Quem sabe, o maior presente dos Estados Unidos aos autocratas contemporâneos seja uma versão do estado na qual, segundo Rhodes, “a máquina do governo foi redesenhada para lutar guerras infindáveis em casa e no exterior”. A guerra ao terror permitiu a instauração de uma infraestrutura rigorosa de segurança, além de um discurso notoriamente racista para investir em duas décadas de ocupação militar no Iraque e no Afeganistão. Em todo o mundo, autocratas exploram a ameaça do “terrorismo islâmico” para justificar abusos grosseiros de direitos humanos e subverter a democracia. Desnecessário dizer, a política de pânico sobre conspirações terroristas enraizou-se profundamente na sociedade e na cultura política do mundo todo, não somente dos Estados Unidos.
----
#### Lista de atividades
A - Responda às perguntas sobre o texto a respeito da guerra ao terror:
(i) Segundo Rhodes, para que a máquina do governo foi redesenhada?
(ii) Em quais países houve duas décadas de ocupação militar?
(iii) Que ameaça os autocratas exploram em todo o mundo para justificar abusos de direitos humanos?
B - Como seguiria o texto sobre a guerra ao terror? Continue-o a partir da última frase.

[Dados de localização por coordenadas de pixel]
----
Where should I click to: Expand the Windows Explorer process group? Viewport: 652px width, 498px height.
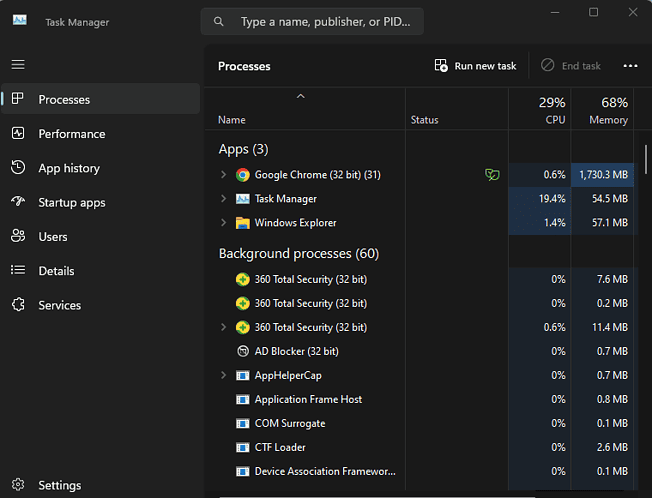[x=224, y=223]
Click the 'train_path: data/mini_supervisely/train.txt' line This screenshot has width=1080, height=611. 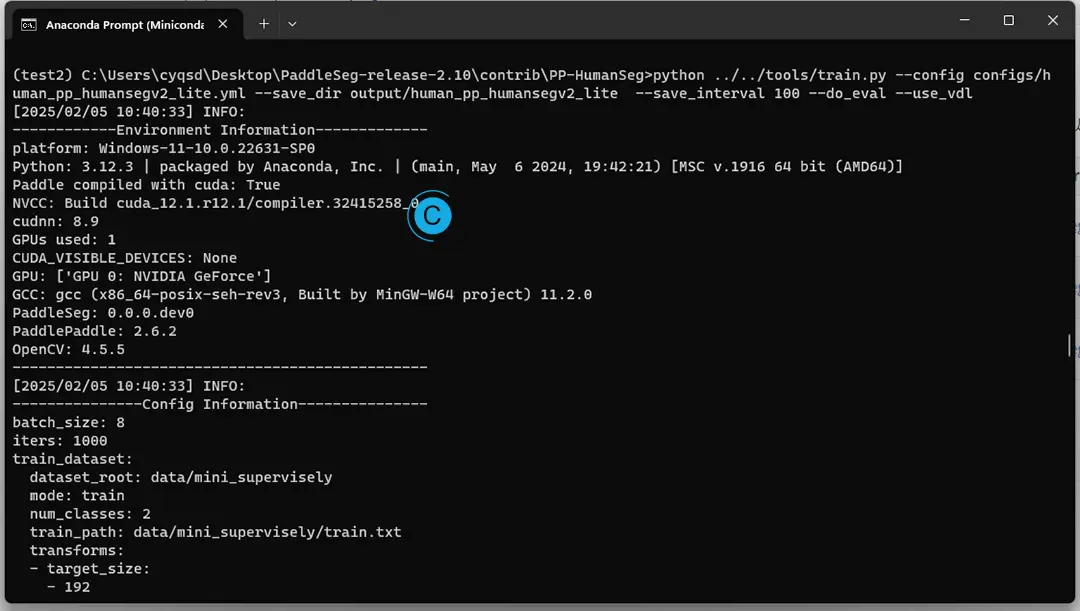pyautogui.click(x=215, y=532)
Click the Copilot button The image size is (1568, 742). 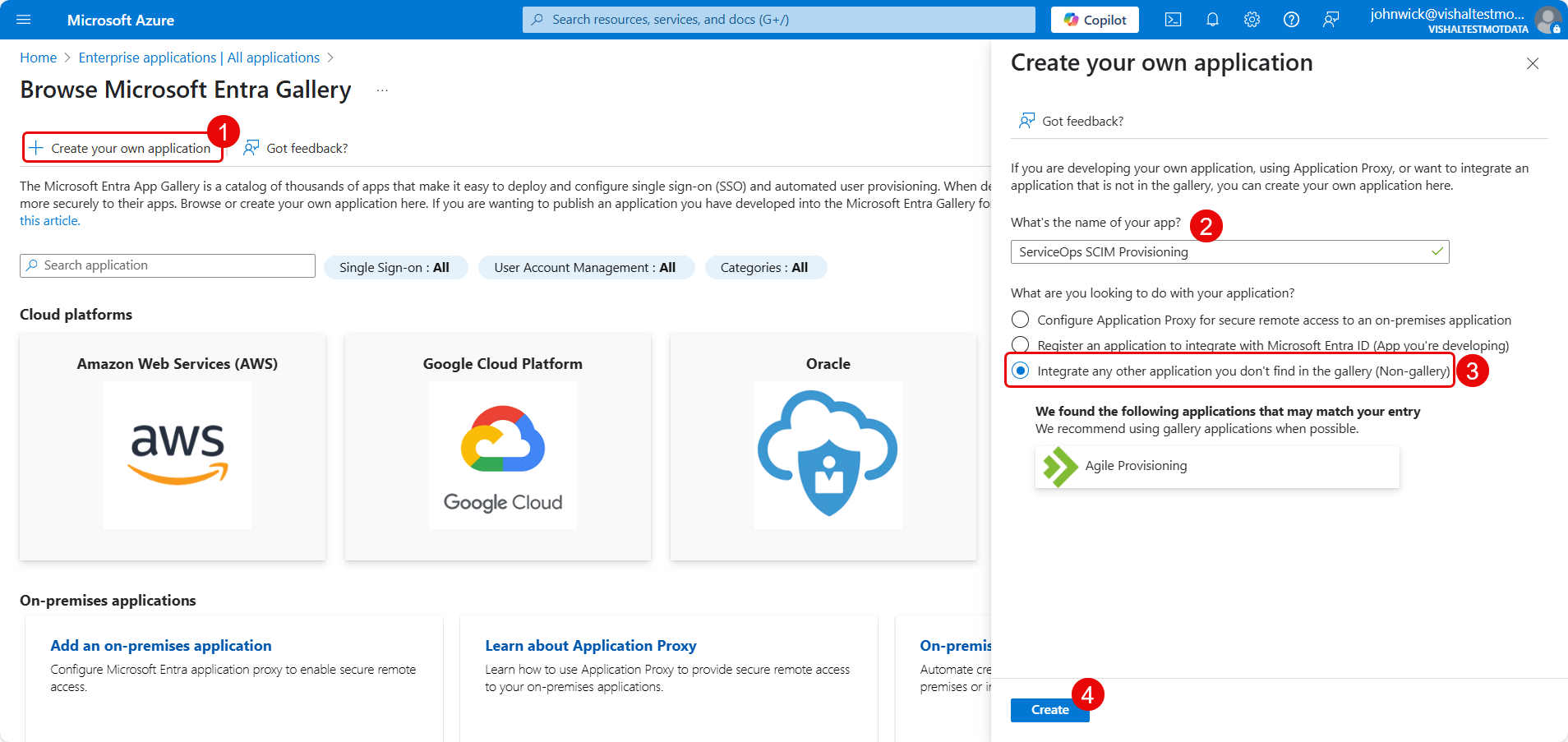1095,20
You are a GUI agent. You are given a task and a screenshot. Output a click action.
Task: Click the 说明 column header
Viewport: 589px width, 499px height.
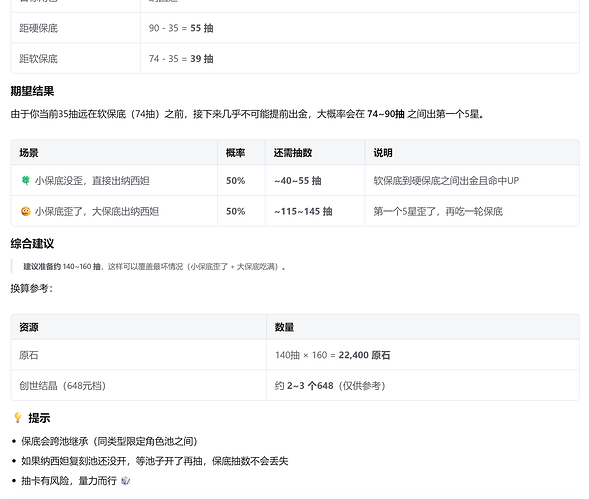tap(383, 153)
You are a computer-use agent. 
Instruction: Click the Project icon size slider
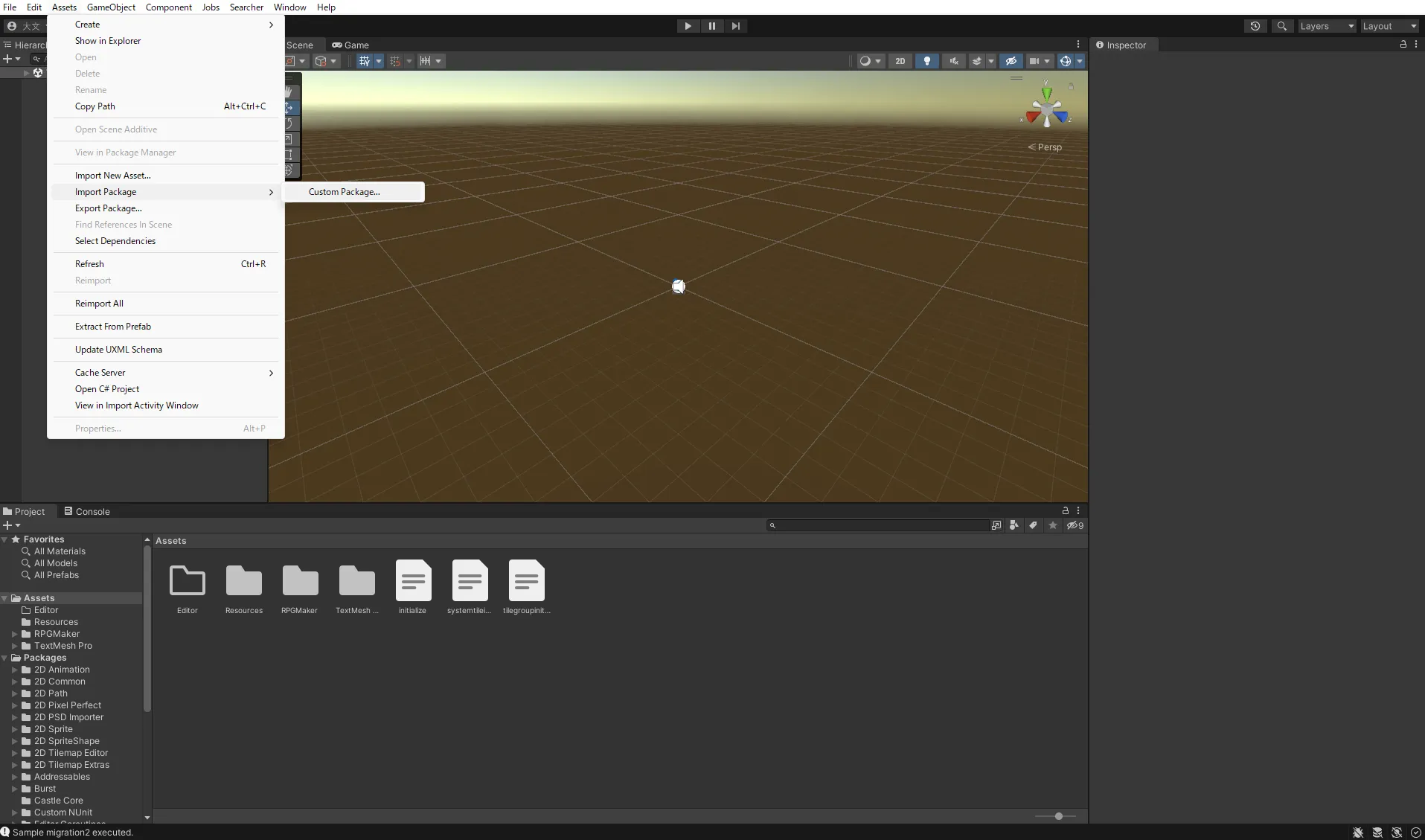(1058, 816)
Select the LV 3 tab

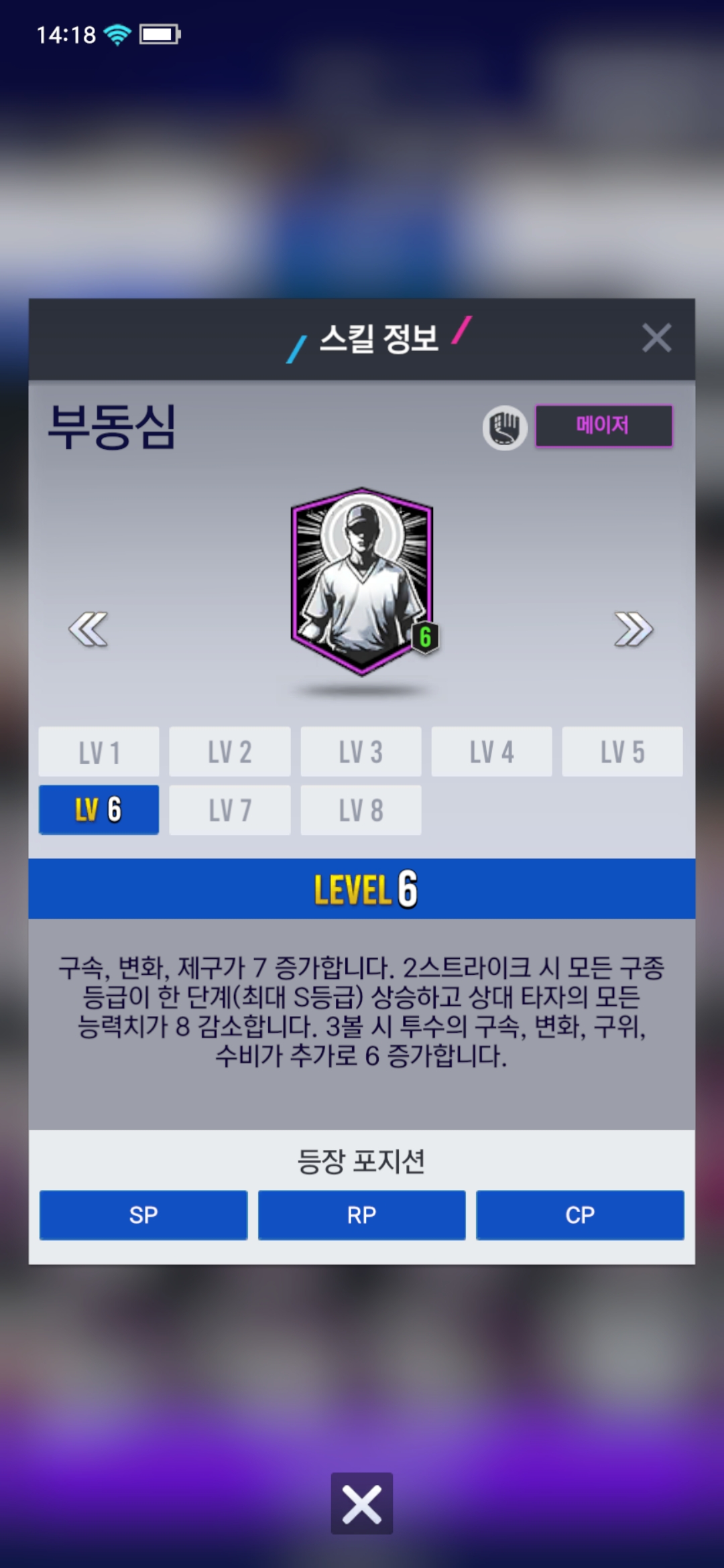point(361,752)
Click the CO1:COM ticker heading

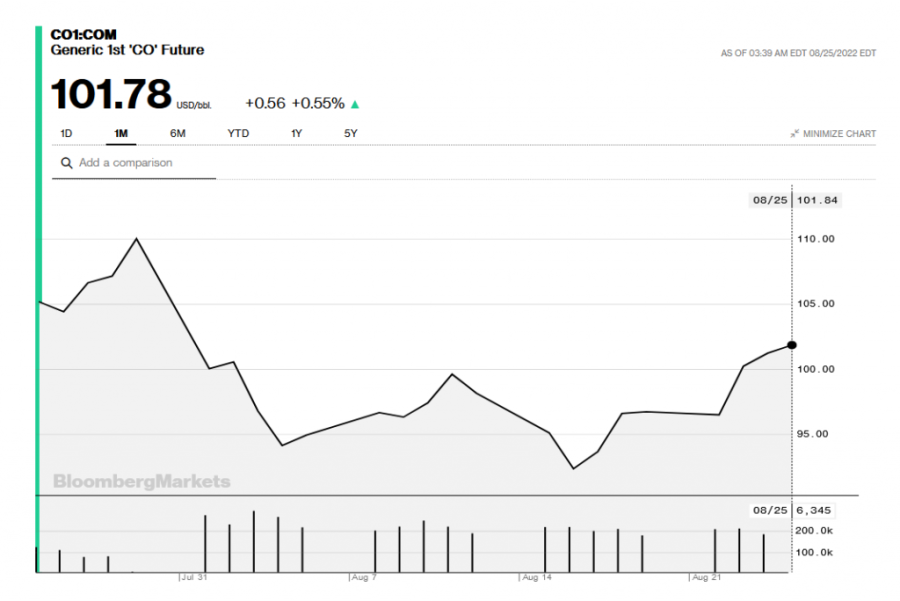point(83,35)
----
#### Respostas
A -
(i) Para lutar guerras infindáveis em casa e no exterior.
(ii) No Iraque e no Afeganistão.
(iii) A ameaça do "terrorismo islâmico".

B -
Líderes como o presidente chinês Xi Jinping também adotaram o pressuposto de guerra ao terror para objetivos próprios, como fizeram muitos regimes no Oriente Médio. Em 2014, um ataque terrorista matou dezenas de pessoas na província de Xinjiang. A imprensa estatal descreveu o episódio como “11 de setembro da China”. A seguir, Xi Jinping exortou seus oficiais a seguirem o roteiro americano, ao mobilizar uma veemente repressão que eventualmente levou à alocação de um milhão de uigures a campos de concentração.
É uma das grandes ironias da história que a incompetência e a arrogância dos Estados Unidos ao longo de duas décadas tornou-se crucial para o retrocesso da democracia e a nova onda de autocracia. Trata-se, no entanto, da dura realidade. Quem sabe, vivemos agora no crepúsculo da democracia, como muitos apontaram. A pergunta para Washington é a seguinte: poderia o país mais poderoso da história, fundado sobre conceitos de liberdade e igualdade, arrastar todos nós a um mundo tragicamente seguro para as autocracias?